Predictability

Only the primary layer is stimulated by a spatio-temporal input signal. The input signal is supposed sparse, and parameter $m_I^{(1)}$ denotes the input sparsity (the average proportion of neurons which are stimulated at each time). As the number of primary neurons is equal to the number of input channels, the activation signals of primary neurons are strongly correlated with their input signals. If we suppose moreover that the input signal is binary, i.e. $\forall i, \forall t, I_i^{(1)}(t) \in \{0,1\}$, the primary pattern of activation $\mathbf{x}^{(1)}$ and the input signal $\mathbf{I}^{(1)}$ have almost the same values. On the contrary, there is no spatial matching between the primary pattern of activation $\mathbf{x}^{(1)}$ (and/or the input signal $\mathbf{I}^{(1)}$) and the secondary pattern of activation $\mathbf{x}^{(2)}$.

Figure 2: Measures of correlations between spatial patterns of activation, in primary and secondary layers, for (random) non-periodic and periodic input signals. The activity of the system is observed between $t=51$ and $t=150$. For $p \in \{1,2\}, t \in 51,...,150$, we measure the correlation between $\mathbf{x}^{(p)}(100)$ and $\mathbf{x}^{(p)}(t)$. $N^{(1)}=200$, $N^{(2)}=200$, other parameters are in Tab.1. - a - Non-periodic input signal, Primary layer, - b - Non-periodic input signal, Secondary layer, - c - Period-5 input signal, Primary layer, - d - Period-5 input signal, Secondary layer.

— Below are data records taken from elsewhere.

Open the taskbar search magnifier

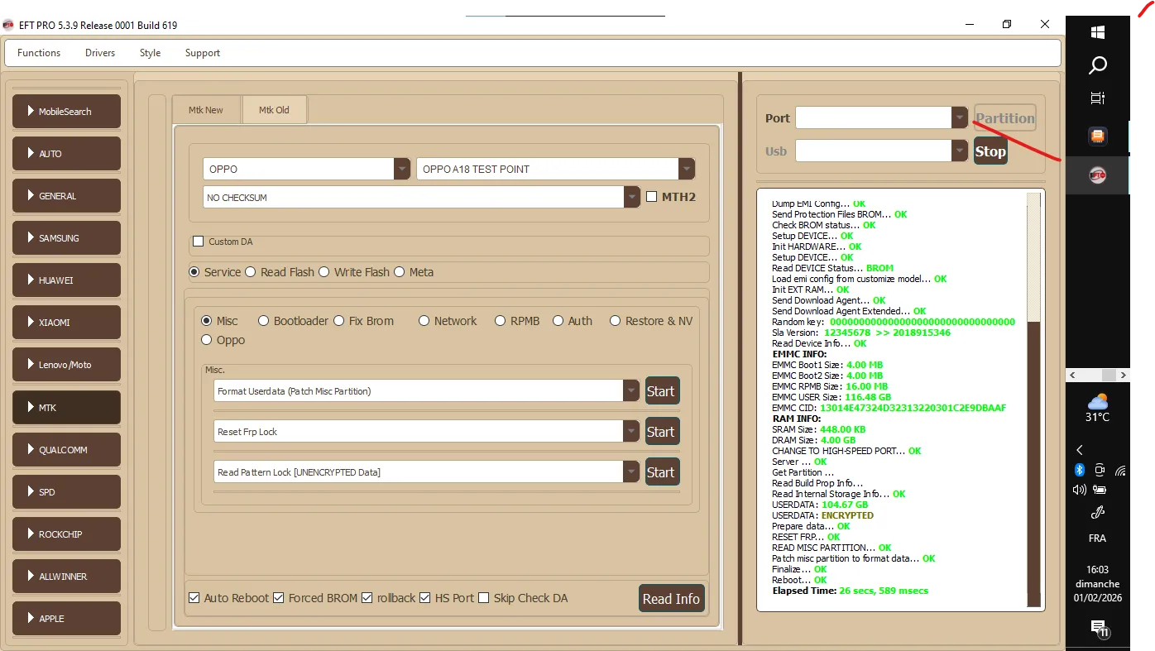pyautogui.click(x=1098, y=65)
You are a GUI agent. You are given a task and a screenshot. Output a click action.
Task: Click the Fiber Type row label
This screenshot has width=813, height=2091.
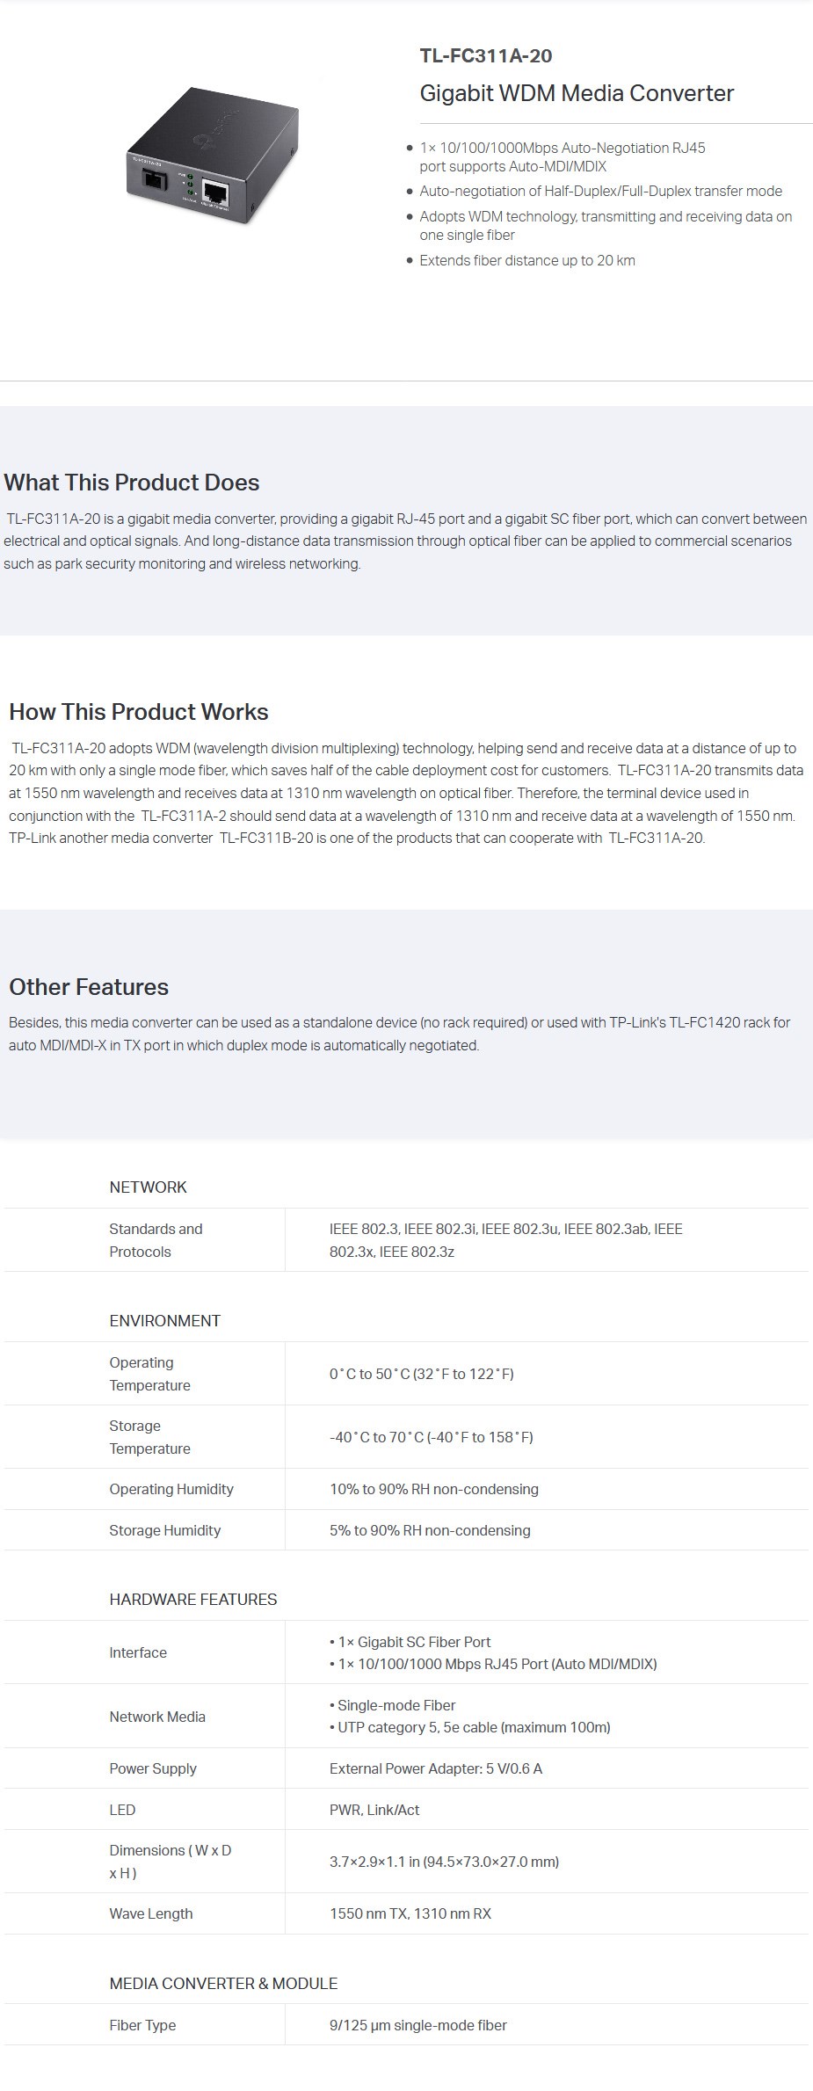click(142, 2025)
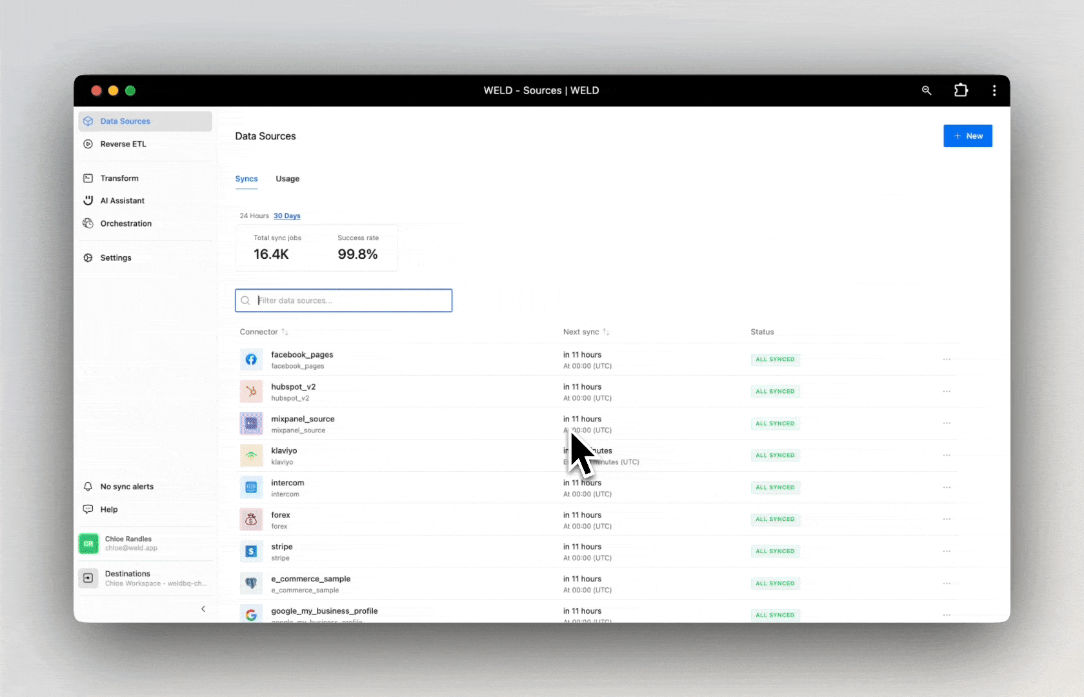
Task: Switch stats to 24 Hours
Action: pyautogui.click(x=254, y=216)
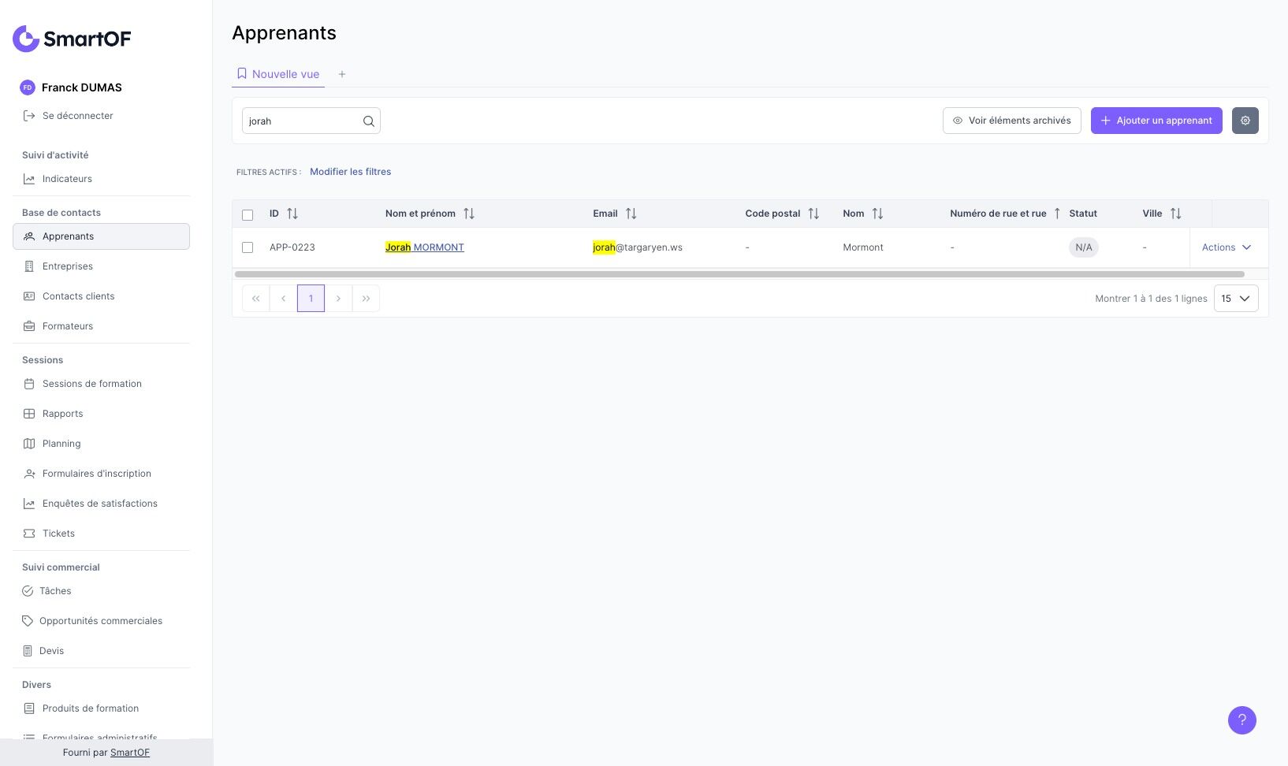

One can however remark that primary and secondary patterns of activation are not independent (due to the weights couplings between the two layers). In other words, the dynamics that takes place in secondary layer is partly predictable, knowing primary layer activity. This statistical dependency can be observed if our system is submitted to a periodic input signal $\mathbf{I}^{(1)}$ of period $\tau$ so that $\forall t, \mathbf{I}^{(1)}(t+\tau)=\mathbf{I}^{(1)}(t)$ (see Fig.2). In that case, the chaotic dynamics in the secondary layer has a residual periodicity, i.e. $\forall t, \mbox{cor}(\mathbf{x}^{(2)}(t),\mathbf{x}^{(2)}(t+\tau))\simeq 0.6$. This mutual periodicity makes it possible to associate the periodic primary pattern of activation $\mathbf{x}^{(1)}$ to the periodically distributed secondary pattern of activation $\mathbf{x}^{(2)}$ (comparable to a cyclo-stationary random process). So, in case of periodic input signals, primary and secondary layers display a weak dynamical coupling, i.e. one can predict the distribution of secondary layer activations, knowing the primary pattern of activation. This statistical predictability allows to learn spatio-temporal associations between the two layers, and will be used in next section. Note however that secondary layer chaotic dynamics is not equivalent to (and richer than) a random process. Indeed, we have remarked that the distribution of activations in the secondary layer is highly sensitive to small changes on the spatial and temporal characteristics of the input signal. One can observe a strong remapping in the secondary pattern of activation after a little change on the input signal. This denotes a structural instability of the dynamics (a spontaneous tendency to modify its inner dynamical organization). Our system is thus highly sensitive to noise or stimulus variations. It thus behaves in a very different manner than a system composed of stochastic units. We have also remarked that signals with long periods (i.e. $\tau > 10-15$) lead to a secondary pattern of activation whose residual period is an harmonic of the input period. In that case, one can not have bijective associations between primary spatial patterns of activation and secondary spatial distributions of activation. In next sections, we assume that input sequences have rather short periods, of the order of 3-10.